* [Written problem]: Recast the records in the stretch from the line containing "This screenshot has width=1568, height=742." through the line containing "Viewport: 1080px width, 608px" as a Markdown table with the columns Row and Line. Number each line in order, and leave out any blank lines.
═════ Supplied records ═════
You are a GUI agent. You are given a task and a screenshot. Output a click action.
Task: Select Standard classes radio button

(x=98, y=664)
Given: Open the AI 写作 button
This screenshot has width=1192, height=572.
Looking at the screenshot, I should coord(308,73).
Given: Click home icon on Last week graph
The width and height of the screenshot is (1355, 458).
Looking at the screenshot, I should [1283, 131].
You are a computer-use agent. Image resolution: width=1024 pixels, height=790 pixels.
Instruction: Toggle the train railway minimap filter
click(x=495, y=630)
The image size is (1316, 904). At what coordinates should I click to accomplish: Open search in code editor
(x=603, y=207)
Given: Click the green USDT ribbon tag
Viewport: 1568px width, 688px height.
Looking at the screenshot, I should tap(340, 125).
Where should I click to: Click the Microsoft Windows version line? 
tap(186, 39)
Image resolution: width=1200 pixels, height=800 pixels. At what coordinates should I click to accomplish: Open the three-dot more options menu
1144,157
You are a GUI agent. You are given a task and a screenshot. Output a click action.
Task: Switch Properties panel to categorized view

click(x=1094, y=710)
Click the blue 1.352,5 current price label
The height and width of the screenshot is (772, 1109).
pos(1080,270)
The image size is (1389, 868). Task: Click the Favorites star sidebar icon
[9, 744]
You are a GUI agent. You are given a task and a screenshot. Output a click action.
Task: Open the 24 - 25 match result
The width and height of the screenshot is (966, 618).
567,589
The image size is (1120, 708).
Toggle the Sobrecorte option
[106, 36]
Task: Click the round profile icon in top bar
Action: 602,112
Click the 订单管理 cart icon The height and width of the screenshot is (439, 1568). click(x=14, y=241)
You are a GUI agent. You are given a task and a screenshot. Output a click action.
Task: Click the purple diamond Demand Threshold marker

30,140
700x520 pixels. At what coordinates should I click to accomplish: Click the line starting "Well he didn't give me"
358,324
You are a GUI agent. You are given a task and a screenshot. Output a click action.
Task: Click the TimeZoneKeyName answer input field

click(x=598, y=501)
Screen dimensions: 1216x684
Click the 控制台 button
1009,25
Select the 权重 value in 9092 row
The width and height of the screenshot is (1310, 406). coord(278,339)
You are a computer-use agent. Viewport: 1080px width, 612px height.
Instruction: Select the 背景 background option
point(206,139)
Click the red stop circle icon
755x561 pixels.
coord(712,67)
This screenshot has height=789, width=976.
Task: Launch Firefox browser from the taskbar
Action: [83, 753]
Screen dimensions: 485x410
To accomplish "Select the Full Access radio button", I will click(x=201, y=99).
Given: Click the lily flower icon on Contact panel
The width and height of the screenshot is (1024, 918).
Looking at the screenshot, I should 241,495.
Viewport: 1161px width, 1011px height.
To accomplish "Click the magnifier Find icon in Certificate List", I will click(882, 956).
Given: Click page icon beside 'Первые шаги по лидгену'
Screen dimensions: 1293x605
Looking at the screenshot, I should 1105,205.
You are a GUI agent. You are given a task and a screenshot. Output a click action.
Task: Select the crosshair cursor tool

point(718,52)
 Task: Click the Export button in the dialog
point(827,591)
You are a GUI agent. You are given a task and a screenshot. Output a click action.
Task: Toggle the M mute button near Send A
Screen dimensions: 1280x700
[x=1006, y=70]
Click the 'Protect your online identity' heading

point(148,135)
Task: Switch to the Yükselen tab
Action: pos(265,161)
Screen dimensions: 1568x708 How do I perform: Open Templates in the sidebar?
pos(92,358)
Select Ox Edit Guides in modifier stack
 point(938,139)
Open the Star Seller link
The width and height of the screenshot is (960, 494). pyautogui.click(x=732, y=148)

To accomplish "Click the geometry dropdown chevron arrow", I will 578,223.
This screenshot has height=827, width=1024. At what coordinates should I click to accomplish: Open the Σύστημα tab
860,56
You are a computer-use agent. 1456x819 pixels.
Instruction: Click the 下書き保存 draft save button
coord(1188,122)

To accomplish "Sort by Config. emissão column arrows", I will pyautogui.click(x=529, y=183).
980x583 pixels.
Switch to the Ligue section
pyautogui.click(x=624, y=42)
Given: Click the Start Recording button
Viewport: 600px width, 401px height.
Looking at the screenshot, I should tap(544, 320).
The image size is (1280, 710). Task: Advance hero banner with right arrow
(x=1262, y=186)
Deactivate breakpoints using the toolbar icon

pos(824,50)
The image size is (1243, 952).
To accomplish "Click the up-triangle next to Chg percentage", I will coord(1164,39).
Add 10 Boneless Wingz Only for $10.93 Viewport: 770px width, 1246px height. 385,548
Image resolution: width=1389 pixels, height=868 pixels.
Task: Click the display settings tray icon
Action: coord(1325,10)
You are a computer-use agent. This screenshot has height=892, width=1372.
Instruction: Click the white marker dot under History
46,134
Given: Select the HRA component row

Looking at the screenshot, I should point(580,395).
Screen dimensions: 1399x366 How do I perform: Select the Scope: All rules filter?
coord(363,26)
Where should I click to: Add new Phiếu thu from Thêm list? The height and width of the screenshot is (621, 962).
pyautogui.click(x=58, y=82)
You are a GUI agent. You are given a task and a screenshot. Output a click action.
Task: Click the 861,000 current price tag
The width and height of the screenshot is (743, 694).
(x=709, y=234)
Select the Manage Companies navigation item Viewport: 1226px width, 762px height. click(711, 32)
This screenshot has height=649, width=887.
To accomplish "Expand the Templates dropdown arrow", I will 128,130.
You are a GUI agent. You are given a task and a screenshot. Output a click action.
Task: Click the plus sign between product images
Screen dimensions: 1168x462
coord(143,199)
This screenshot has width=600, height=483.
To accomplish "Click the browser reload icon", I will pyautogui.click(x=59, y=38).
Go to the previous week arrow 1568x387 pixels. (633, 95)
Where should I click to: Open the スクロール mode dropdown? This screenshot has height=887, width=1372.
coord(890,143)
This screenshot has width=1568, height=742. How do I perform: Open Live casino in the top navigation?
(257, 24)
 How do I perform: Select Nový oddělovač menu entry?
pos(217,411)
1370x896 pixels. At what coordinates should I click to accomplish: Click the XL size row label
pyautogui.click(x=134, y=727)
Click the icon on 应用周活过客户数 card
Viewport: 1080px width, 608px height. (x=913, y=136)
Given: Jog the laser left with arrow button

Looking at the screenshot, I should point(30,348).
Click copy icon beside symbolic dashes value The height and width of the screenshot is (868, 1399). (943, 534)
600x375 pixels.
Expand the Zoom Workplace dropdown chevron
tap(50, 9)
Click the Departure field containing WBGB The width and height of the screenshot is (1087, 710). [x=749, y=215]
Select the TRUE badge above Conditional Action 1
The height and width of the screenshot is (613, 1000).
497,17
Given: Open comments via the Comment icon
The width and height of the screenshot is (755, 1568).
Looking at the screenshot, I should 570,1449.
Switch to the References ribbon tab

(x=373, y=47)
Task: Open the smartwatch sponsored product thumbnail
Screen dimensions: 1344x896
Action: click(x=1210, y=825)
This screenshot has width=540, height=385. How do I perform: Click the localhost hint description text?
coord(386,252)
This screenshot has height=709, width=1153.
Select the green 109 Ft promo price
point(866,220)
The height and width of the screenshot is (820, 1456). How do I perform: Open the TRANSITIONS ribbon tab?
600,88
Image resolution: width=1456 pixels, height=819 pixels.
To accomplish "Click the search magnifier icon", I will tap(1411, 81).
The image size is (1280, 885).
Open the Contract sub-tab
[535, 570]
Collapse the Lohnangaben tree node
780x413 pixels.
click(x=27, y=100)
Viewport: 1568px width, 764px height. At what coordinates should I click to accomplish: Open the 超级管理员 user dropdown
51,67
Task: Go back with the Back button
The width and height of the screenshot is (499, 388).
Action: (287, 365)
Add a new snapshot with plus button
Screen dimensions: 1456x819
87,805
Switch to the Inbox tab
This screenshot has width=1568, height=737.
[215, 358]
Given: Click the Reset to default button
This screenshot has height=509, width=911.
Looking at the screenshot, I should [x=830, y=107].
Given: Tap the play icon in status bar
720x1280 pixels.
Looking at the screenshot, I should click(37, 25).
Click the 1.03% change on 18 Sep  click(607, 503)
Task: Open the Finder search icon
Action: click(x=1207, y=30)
═════
* [Result]:
| Row | Line |
|---|---|
| 1 | This screenshot has width=1568, height=742. How do I perform: Open Live casino in the top navigation? |
| 2 | (257, 24) |
| 3 |  How do I perform: Select Nový oddělovač menu entry? |
| 4 | pos(217,411) |
| 5 | 1370x896 pixels. At what coordinates should I click to accomplish: Click the XL size row label |
| 6 | pyautogui.click(x=134, y=727) |
| 7 | Click the icon on 应用周活过客户数 card |
| 8 | Viewport: 1080px width, 608px height. (x=913, y=136) |